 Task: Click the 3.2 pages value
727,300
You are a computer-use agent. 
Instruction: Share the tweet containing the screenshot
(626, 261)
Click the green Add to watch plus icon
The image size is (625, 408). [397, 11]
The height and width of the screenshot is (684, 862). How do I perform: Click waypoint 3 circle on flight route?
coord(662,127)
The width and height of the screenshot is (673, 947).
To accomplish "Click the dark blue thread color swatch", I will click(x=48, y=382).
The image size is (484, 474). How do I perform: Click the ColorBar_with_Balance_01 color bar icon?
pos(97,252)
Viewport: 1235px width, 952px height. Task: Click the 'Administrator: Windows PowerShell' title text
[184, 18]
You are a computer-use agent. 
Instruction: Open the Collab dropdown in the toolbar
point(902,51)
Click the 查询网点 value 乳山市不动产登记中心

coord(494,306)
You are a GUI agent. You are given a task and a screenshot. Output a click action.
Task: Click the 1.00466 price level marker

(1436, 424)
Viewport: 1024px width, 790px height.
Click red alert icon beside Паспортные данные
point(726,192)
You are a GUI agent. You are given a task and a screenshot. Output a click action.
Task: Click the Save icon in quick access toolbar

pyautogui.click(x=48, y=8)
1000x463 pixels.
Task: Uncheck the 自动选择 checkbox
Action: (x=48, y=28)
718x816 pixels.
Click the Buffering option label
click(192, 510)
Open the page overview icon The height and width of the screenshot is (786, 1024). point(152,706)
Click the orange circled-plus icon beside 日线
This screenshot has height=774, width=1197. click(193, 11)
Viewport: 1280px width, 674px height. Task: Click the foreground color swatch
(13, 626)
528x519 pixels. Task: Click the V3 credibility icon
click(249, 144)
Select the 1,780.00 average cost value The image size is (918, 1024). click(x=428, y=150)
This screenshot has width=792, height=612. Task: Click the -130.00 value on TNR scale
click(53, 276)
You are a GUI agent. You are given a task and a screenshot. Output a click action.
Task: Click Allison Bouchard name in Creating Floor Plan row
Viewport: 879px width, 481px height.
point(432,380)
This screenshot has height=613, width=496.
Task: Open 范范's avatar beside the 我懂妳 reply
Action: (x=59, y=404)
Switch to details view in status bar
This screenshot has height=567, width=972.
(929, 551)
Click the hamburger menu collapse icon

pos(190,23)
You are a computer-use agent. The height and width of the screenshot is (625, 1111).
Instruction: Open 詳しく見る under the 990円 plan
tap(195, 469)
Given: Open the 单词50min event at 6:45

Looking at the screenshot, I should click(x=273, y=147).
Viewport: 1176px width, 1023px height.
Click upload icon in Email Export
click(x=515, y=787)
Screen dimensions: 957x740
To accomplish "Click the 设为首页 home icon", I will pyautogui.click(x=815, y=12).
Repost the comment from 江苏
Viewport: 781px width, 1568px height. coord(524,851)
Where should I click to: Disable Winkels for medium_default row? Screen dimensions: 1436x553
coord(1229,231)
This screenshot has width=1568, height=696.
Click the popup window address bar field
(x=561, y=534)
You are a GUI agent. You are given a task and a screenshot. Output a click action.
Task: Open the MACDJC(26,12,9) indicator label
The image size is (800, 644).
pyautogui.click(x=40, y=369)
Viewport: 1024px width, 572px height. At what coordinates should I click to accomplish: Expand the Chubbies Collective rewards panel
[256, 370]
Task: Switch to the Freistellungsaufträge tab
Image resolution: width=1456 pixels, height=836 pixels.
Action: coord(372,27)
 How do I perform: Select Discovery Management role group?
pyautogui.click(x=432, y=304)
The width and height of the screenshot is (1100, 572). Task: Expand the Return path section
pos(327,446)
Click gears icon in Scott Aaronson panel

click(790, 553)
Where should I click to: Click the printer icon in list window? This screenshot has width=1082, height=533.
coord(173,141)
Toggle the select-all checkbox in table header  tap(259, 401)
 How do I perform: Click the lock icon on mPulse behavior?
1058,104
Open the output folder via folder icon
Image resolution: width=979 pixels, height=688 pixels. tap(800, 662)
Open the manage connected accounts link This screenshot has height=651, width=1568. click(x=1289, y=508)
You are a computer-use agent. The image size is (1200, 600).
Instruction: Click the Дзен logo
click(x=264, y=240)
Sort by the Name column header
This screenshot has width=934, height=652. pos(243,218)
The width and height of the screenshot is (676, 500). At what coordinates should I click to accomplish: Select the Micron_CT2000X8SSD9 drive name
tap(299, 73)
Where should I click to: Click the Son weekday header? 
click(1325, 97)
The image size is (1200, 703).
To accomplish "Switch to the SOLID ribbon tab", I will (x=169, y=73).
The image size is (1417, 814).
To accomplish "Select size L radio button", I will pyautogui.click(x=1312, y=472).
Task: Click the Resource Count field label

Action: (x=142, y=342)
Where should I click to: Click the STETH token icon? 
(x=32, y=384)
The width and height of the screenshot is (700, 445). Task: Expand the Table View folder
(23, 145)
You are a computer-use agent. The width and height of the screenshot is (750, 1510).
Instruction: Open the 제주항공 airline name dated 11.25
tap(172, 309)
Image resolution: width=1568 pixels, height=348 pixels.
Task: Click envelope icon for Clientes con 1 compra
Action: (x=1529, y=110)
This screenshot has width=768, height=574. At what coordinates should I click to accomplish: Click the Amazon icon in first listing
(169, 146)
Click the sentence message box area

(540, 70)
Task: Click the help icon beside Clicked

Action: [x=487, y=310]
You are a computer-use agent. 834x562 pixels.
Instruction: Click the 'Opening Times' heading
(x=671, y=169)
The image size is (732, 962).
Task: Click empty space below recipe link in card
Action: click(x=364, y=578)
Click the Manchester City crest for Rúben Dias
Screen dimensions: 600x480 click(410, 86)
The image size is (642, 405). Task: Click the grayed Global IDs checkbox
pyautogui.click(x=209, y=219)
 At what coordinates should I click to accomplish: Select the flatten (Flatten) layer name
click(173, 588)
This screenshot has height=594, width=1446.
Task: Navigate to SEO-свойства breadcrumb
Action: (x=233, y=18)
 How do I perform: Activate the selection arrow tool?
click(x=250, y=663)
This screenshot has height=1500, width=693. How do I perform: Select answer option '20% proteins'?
§ §
*Problem details*: Set down all of the lines above without altering a word.

*The answer*:
 Task: Click the 3.2 pages value
727,300
You are a computer-use agent. 
Instruction: Share the tweet containing the screenshot
(626, 261)
Click the green Add to watch plus icon
The image size is (625, 408). [397, 11]
The height and width of the screenshot is (684, 862). How do I perform: Click waypoint 3 circle on flight route?
coord(662,127)
The width and height of the screenshot is (673, 947).
To accomplish "Click the dark blue thread color swatch", I will click(x=48, y=382).
The image size is (484, 474). How do I perform: Click the ColorBar_with_Balance_01 color bar icon?
pos(97,252)
Viewport: 1235px width, 952px height. Task: Click the 'Administrator: Windows PowerShell' title text
[184, 18]
You are a computer-use agent. 
Instruction: Open the Collab dropdown in the toolbar
point(902,51)
Click the 查询网点 value 乳山市不动产登记中心

coord(494,306)
You are a GUI agent. You are given a task and a screenshot. Output a click action.
Task: Click the 1.00466 price level marker

(1436, 424)
Viewport: 1024px width, 790px height.
Click red alert icon beside Паспортные данные
point(726,192)
You are a GUI agent. You are given a task and a screenshot. Output a click action.
Task: Click the Save icon in quick access toolbar

pyautogui.click(x=48, y=8)
1000x463 pixels.
Task: Uncheck the 自动选择 checkbox
Action: (x=48, y=28)
718x816 pixels.
Click the Buffering option label
click(192, 510)
Open the page overview icon The height and width of the screenshot is (786, 1024). point(152,706)
Click the orange circled-plus icon beside 日线
This screenshot has height=774, width=1197. click(193, 11)
Viewport: 1280px width, 674px height. Task: Click the foreground color swatch
(13, 626)
528x519 pixels. Task: Click the V3 credibility icon
click(249, 144)
Select the 1,780.00 average cost value The image size is (918, 1024). click(x=428, y=150)
This screenshot has width=792, height=612. Task: Click the -130.00 value on TNR scale
click(53, 276)
You are a GUI agent. You are given a task and a screenshot. Output a click action.
Task: Click Allison Bouchard name in Creating Floor Plan row
Viewport: 879px width, 481px height.
point(432,380)
This screenshot has height=613, width=496.
Task: Open 范范's avatar beside the 我懂妳 reply
Action: (x=59, y=404)
Switch to details view in status bar
This screenshot has height=567, width=972.
(929, 551)
Click the hamburger menu collapse icon

pos(190,23)
You are a computer-use agent. The height and width of the screenshot is (625, 1111).
Instruction: Open 詳しく見る under the 990円 plan
tap(195, 469)
Given: Open the 单词50min event at 6:45

Looking at the screenshot, I should click(x=273, y=147).
Viewport: 1176px width, 1023px height.
Click upload icon in Email Export
click(x=515, y=787)
Screen dimensions: 957x740
To accomplish "Click the 设为首页 home icon", I will pyautogui.click(x=815, y=12).
Repost the comment from 江苏
Viewport: 781px width, 1568px height. coord(524,851)
Where should I click to: Disable Winkels for medium_default row? Screen dimensions: 1436x553
coord(1229,231)
This screenshot has width=1568, height=696.
Click the popup window address bar field
(x=561, y=534)
You are a GUI agent. You are given a task and a screenshot. Output a click action.
Task: Open the MACDJC(26,12,9) indicator label
The image size is (800, 644).
pyautogui.click(x=40, y=369)
Viewport: 1024px width, 572px height. At what coordinates should I click to accomplish: Expand the Chubbies Collective rewards panel
[256, 370]
Task: Switch to the Freistellungsaufträge tab
Image resolution: width=1456 pixels, height=836 pixels.
Action: coord(372,27)
 How do I perform: Select Discovery Management role group?
pyautogui.click(x=432, y=304)
The width and height of the screenshot is (1100, 572). Task: Expand the Return path section
pos(327,446)
Click gears icon in Scott Aaronson panel

click(790, 553)
Where should I click to: Click the printer icon in list window? This screenshot has width=1082, height=533.
coord(173,141)
Toggle the select-all checkbox in table header  tap(259, 401)
 How do I perform: Click the lock icon on mPulse behavior?
1058,104
Open the output folder via folder icon
Image resolution: width=979 pixels, height=688 pixels. tap(800, 662)
Open the manage connected accounts link This screenshot has height=651, width=1568. click(x=1289, y=508)
You are a computer-use agent. The image size is (1200, 600).
Instruction: Click the Дзен logo
click(x=264, y=240)
Sort by the Name column header
This screenshot has width=934, height=652. pos(243,218)
The width and height of the screenshot is (676, 500). At what coordinates should I click to accomplish: Select the Micron_CT2000X8SSD9 drive name
tap(299, 73)
Where should I click to: Click the Son weekday header? 
click(1325, 97)
The image size is (1200, 703).
To accomplish "Switch to the SOLID ribbon tab", I will (x=169, y=73).
The image size is (1417, 814).
To accomplish "Select size L radio button", I will pyautogui.click(x=1312, y=472).
Task: Click the Resource Count field label

Action: (x=142, y=342)
Where should I click to: Click the STETH token icon? 
(x=32, y=384)
The width and height of the screenshot is (700, 445). Task: Expand the Table View folder
(23, 145)
You are a computer-use agent. The width and height of the screenshot is (750, 1510).
Instruction: Open the 제주항공 airline name dated 11.25
tap(172, 309)
Image resolution: width=1568 pixels, height=348 pixels.
Task: Click envelope icon for Clientes con 1 compra
Action: (x=1529, y=110)
This screenshot has width=768, height=574. At what coordinates should I click to accomplish: Click the Amazon icon in first listing
(169, 146)
Click the sentence message box area

(540, 70)
Task: Click the help icon beside Clicked

Action: [x=487, y=310]
You are a computer-use agent. 834x562 pixels.
Instruction: Click the 'Opening Times' heading
(x=671, y=169)
The image size is (732, 962).
Task: Click empty space below recipe link in card
Action: click(x=364, y=578)
Click the Manchester City crest for Rúben Dias
Screen dimensions: 600x480 click(410, 86)
The image size is (642, 405). Task: Click the grayed Global IDs checkbox
pyautogui.click(x=209, y=219)
 At what coordinates should I click to accomplish: Select the flatten (Flatten) layer name
click(173, 588)
This screenshot has height=594, width=1446.
Task: Navigate to SEO-свойства breadcrumb
Action: (x=233, y=18)
 How do I perform: Activate the selection arrow tool?
click(x=250, y=663)
This screenshot has height=1500, width=693. How do I perform: Select answer option '20% proteins'?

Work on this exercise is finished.